What to do: Begin at the line below that contains "The width and height of the screenshot is (2377, 1337).". Repeat it and all remaining lines of the records exactly.

^^^^

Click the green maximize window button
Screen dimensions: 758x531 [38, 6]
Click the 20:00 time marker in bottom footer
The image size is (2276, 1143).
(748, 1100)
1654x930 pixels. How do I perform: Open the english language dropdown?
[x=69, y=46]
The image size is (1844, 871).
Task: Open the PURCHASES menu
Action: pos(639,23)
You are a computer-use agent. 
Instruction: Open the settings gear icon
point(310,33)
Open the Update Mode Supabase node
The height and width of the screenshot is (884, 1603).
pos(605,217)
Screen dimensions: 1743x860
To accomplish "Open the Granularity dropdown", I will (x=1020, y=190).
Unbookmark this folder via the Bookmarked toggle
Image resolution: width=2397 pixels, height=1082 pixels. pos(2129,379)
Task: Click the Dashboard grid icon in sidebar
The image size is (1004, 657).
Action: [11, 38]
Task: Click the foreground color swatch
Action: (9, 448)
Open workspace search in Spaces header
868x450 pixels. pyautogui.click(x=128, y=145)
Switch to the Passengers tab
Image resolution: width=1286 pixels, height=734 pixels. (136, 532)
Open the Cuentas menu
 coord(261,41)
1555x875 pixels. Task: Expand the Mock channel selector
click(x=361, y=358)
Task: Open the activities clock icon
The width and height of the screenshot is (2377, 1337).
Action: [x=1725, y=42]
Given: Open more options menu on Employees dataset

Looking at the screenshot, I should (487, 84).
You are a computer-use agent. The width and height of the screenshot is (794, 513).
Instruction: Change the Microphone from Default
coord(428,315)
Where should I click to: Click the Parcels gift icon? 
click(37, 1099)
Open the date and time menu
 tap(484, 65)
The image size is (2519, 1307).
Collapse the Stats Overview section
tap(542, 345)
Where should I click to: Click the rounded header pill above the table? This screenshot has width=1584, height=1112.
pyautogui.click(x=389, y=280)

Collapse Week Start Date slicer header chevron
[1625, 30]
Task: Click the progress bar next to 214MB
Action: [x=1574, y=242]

^^^^

Your response:
The width and height of the screenshot is (2377, 1337).
Action: [x=1725, y=42]
Given: Open more options menu on Employees dataset

Looking at the screenshot, I should (487, 84).
You are a computer-use agent. The width and height of the screenshot is (794, 513).
Instruction: Change the Microphone from Default
coord(428,315)
Where should I click to: Click the Parcels gift icon? 
click(37, 1099)
Open the date and time menu
 tap(484, 65)
The image size is (2519, 1307).
Collapse the Stats Overview section
tap(542, 345)
Where should I click to: Click the rounded header pill above the table? This screenshot has width=1584, height=1112.
pyautogui.click(x=389, y=280)

Collapse Week Start Date slicer header chevron
[1625, 30]
Task: Click the progress bar next to 214MB
Action: [x=1574, y=242]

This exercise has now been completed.